Think about it: Stop carrying cash, and thieves start stealing credit cards. Begin testing Olympic athletes' urine for performance-enhancers, and their home country might devise an elaborate scheme to shuttle in hundreds of bottles of clean piss during competition. Lock all your doors at night, and as my dad's favorite Saturday Night Live sketch teaches, a predator might impersonate a deliveryman to convince you to let them right in the front door.
The point is that gallerists can no longer sit on their hands when it comes to cybersecurity. Even if they follow every measure to protect themselves against a man-in-the middle attack, there are dozens of other types of breaches that can compromise their systems just as thoroughly––and plenty more being hatched by hackers as we speak.
In some sense, it's only slightly less dangerous for gallerists to upgrade their cybersecurity for this particular scheme––and this particular scheme only––than to stay completely inactive. In an industry where many business owners still bristle at implementing new technology, then, this is one area where the best chance of safety is never-ending technological improvement. And that's a larger, scarier reality that the art trade needs to wake up to quickly, for the sake of buyers and sellers alike.
[The Art Newspaper]
On Wednesday, my colleague Julia Halperin reported on a new Antiques Coalition study that concluded roughly "80 percent of the 100,000 antiquities available online at any given moment have no recorded provenance—which means they are probably looted or fake." If collectors were to meet their prices, these dubious artifacts could command up to $10 million in the aggregate, according to the study, which was first reported in the Wall Street Journal.
While this illicit abundance owes in large part to thievery of cultural sites by ISIS and other jihadists, certain contours of the new digital frontier play a pivotal role too. For example, criminals now use online marketplaces like Amazon and eBay to list contraband for perusal by a potentially wide audience of inexperienced buyers, as well as leveraging social media/messaging platforms like Facebook, WhatsApp, and Snapchat to offer objects to collectors on a private, one-to-one basis. If complaints arise, it's generally not difficult for a scammer to delete his account, cover his tracks in binary code, and reappear with a new handle elsewhere.
These tactics and others spurred Halperin to conclude that, "Ironically, dealers of fake or stolen art seem to have adapted to the digital revolution more quickly than many legitimate art galleries."
Now, we should be careful not to interpret this statement too broadly. As Halperin knows well––which I would say even if she didn't edit me at artnet and thereby perpetually wield the power to plunge me into rewrite hell––there's a chasm between the requirements and trappings of success as a lone con artist versus a legit gallery.
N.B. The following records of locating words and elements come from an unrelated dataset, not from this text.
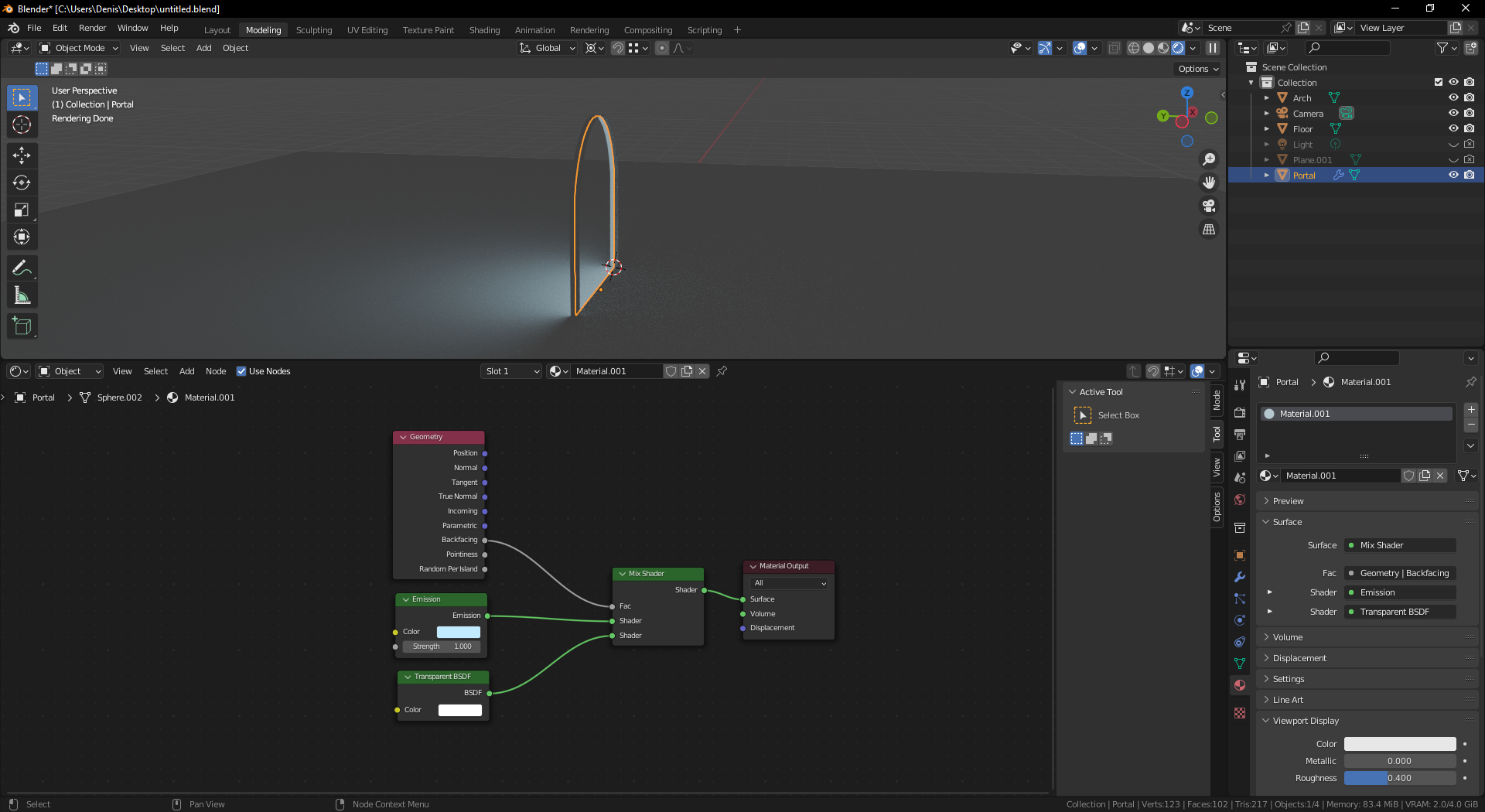Open the Slot 1 material slot dropdown
Screen dimensions: 1485x812
click(x=511, y=371)
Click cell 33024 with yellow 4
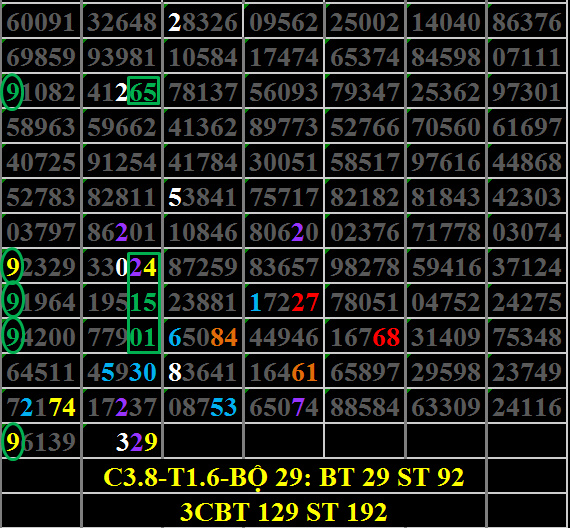 click(122, 267)
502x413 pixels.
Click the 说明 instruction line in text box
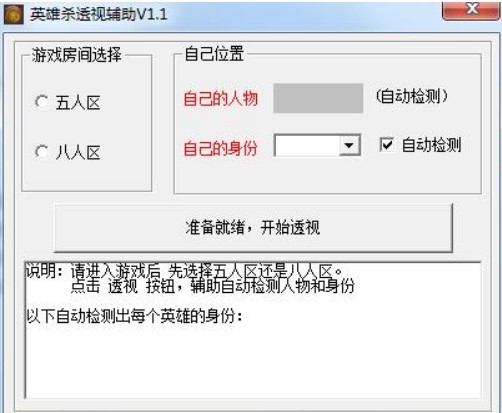coord(184,271)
Most notably, the latter still depends in no small part on the prestige, longevity, and social capital created through maintaining real estate, whereas the former is free to scam and move as often as necessary.
Believing otherwise would be a little like believing that people living that #VanLife have adapted to current economic conditions more quickly than we suckers still paying rent for a stable home. It's not necessarily that one side has figured it out while the other stays trapped in the Dark Ages. It's just that the two sides have different priorities, expectations, and in some cases, resources.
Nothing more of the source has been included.